Foto prosedur pengkondisian selama protokol 1. Seekor lebah madu ditangkap di dalam pembawa lebah kami. Lebah baru saja terpapar sampel positif dan diberi tongkat kayu yang dicelupkan ke dalam air gula, yang mendorongnya untuk mengekspresikan PER.
Para peneliti mensimulasikan uji coba evaluasi diagnostik menggunakan informasi dari studi pelatihan untuk memprediksi potensi efektivitas tes diagnostik. Mereka menggunakan model campuran linier umum (GLMM) untuk menilai kurva belajar lebah selama pengkondisian dalam dua protokol. Dalam kedua protokol, mereka memeriksa ingatan memori lebah 1 jam setelah fase pengkondisian. Setiap lebah diuji terhadap tiga bau berbeda: bau baru yang sehat, sampel lama virus SARS-CoV-2, dan sampel cerpelai baru yang terinfeksi.
Para peneliti juga menganalisis proporsi lebah dengan refleks ekstensi belalai (PER) berdasarkan nilai ambang siklus untuk sampel yang terinfeksi (Ct). Mereka menyelidiki distribusi hasil diagnostik simulasi menggunakan sekelompok 10 lebah sebagai alat diagnostik untuk setiap sampel.
konsekuensi
Berdasarkan hasil penelitian, lebah madu dapat membedakan sampel yang terinfeksi SARS-CoV-2 dan tidak terinfeksi berdasarkan perbedaan bau. Perbedaan antara sampel dari individu yang sehat dan sampel dari pasien COVID-19. Meskipun kemampuan lebah untuk membedakan antara sampel yang baru terinfeksi dan yang tidak terinfeksi menurun antara satu dan 24 jam setelah pelatihan, para ilmuwan menemukan bahwa mereka masih dapat melakukannya setelah satu hari.
Selain itu, membawa sampel SARS-CoV-2 yang ditunjukkan dengan nilai Ct tidak mempengaruhi kemampuan lebah untuk mendeteksi sampel positif COVID-19. Lebah pandai mengenali sampel dengan nilai Ct yang lebih besar, menunjukkan viral load yang lebih rendah, seperti sampel dengan nilai Ct yang lebih rendah yang digunakan untuk pelatihan.

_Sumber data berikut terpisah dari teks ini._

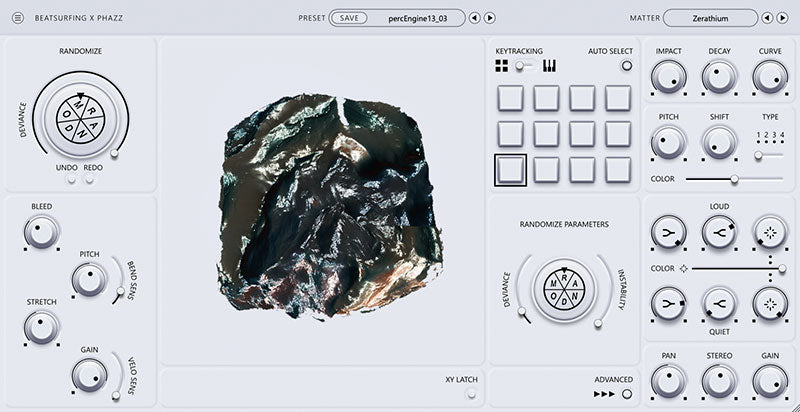
Task: Click the SAVE preset button
Action: click(x=349, y=18)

Para ilmuwan memperkirakan bahwa lebah mungkin efektif untuk mendiagnosis COVID-19 dengan spesifisitas dan sensitivitas yang diharapkan masing-masing 86% dan 92%, setelah mensimulasikan potensi aplikasi klinis lebah madu sebagai alat skrining.

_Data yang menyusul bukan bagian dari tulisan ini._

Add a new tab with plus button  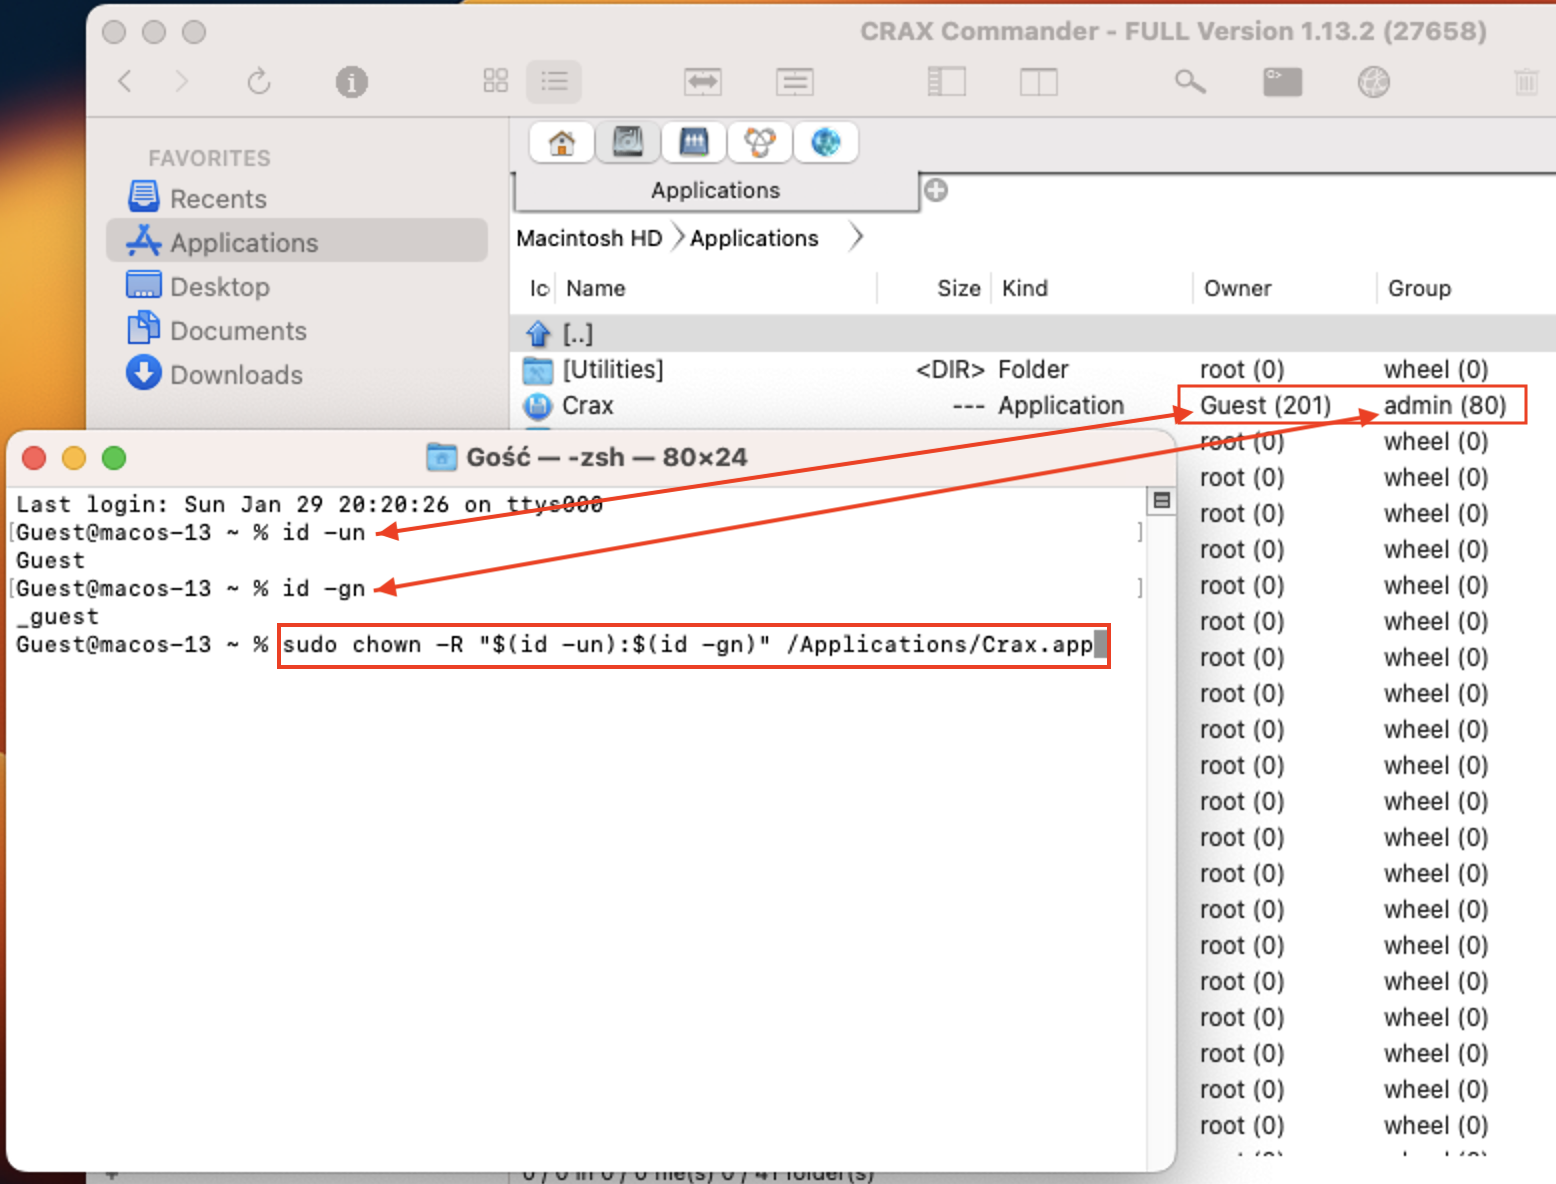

Selanjutnya, protokol 1 lebih pendek dibandingkan dengan protokol 2 dan tidak memerlukan stimulus terkondisi yang tidak menyenangkan (AS) dan sedikit sampel selama pengkondisian, menjadikannya metode yang lebih cepat untuk melatih lebah. Namun, berbeda dengan Protokol 2, Protokol 1 tidak mengakibatkan lebah dapat membedakan antara sampel baru yang terinfeksi dan sampel baru yang sehat, yang berarti bahwa protokol sebelumnya lebih efektif untuk mengkondisikan lebah untuk uji diagnostik SARS-CoV- 2.
Kesimpulan
Penelitian saat ini telah menyoroti kemampuan skrining alat diagnostik berbasis lebah madu untuk mendiagnosis COVID-19. Selain itu, hasil penelitian menunjukkan bahwa pengujian diagnostik berbasis lebah madu untuk infeksi SARS-CoV-2 menunjukkan spesifisitas dan sensitivitas diagnostik yang signifikan.
Menurut penulis, diagnosis berbasis lebah saat ini dapat mengarah pada tes yang andal dan cepat yang sudah tersedia dan membutuhkan masukan yang rendah dibandingkan dengan teknik skrining yang tersedia saat ini. Lebih jauh lagi, analisis diagnostik semacam itu mungkin sangat penting dalam masyarakat berkembang dan terpencil tanpa infrastruktur dan sumber daya untuk prosedur pengujian tradisional.